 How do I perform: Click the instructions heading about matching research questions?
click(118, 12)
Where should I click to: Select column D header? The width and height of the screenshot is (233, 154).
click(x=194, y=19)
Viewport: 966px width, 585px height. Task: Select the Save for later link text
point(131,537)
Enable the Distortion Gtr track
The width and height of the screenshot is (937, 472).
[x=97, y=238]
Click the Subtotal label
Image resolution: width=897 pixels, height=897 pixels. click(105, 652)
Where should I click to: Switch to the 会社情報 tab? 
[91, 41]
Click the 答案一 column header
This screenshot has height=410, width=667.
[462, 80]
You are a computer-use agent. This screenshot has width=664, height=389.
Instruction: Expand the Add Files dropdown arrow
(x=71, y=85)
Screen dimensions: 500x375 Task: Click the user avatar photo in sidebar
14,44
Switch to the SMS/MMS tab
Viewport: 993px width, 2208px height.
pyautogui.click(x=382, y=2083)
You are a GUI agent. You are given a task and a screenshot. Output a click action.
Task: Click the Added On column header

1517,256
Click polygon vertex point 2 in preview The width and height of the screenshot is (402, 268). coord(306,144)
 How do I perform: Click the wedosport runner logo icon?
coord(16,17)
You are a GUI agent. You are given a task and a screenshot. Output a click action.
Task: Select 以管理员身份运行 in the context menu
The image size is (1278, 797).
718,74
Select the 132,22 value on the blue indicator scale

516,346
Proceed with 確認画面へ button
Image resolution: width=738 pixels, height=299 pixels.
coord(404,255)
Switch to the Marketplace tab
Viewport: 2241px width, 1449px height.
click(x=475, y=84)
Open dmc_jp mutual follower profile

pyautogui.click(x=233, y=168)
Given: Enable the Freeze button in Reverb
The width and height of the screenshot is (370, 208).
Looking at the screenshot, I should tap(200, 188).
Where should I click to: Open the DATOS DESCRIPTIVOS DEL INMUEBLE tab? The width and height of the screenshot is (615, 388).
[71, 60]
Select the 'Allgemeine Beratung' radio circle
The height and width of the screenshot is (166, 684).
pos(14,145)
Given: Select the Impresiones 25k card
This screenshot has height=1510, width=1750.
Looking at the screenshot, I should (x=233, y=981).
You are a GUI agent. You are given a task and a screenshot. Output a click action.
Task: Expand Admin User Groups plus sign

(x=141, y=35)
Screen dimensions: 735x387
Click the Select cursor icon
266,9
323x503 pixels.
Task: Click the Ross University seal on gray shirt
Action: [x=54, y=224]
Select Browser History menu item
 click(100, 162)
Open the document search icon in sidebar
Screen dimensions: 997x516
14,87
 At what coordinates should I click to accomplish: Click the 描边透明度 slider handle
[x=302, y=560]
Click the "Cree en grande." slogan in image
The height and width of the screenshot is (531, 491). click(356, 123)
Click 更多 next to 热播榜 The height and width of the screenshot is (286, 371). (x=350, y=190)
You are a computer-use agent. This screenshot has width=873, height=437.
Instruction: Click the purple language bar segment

++++++++++

Problem statement :: Rewrite the records from the line containing "Given: Select the Impresiones 25k card" through the end of the records, renaming "sidebar" to "side panel" and leaving everything else unchanged. Give only those lines.

Solution for this exercise ::
Given: Select the Impresiones 25k card
This screenshot has height=1510, width=1750.
Looking at the screenshot, I should (x=233, y=981).
You are a GUI agent. You are given a task and a screenshot. Output a click action.
Task: Expand Admin User Groups plus sign

(x=141, y=35)
Screen dimensions: 735x387
Click the Select cursor icon
266,9
323x503 pixels.
Task: Click the Ross University seal on gray shirt
Action: [x=54, y=224]
Select Browser History menu item
 click(100, 162)
Open the document search icon in side panel
Screen dimensions: 997x516
14,87
 At what coordinates should I click to accomplish: Click the 描边透明度 slider handle
[x=302, y=560]
Click the "Cree en grande." slogan in image
The height and width of the screenshot is (531, 491). click(356, 123)
Click 更多 next to 热播榜 The height and width of the screenshot is (286, 371). (x=350, y=190)
You are a computer-use agent. This screenshot has width=873, height=437.
Instruction: Click the purple language bar segment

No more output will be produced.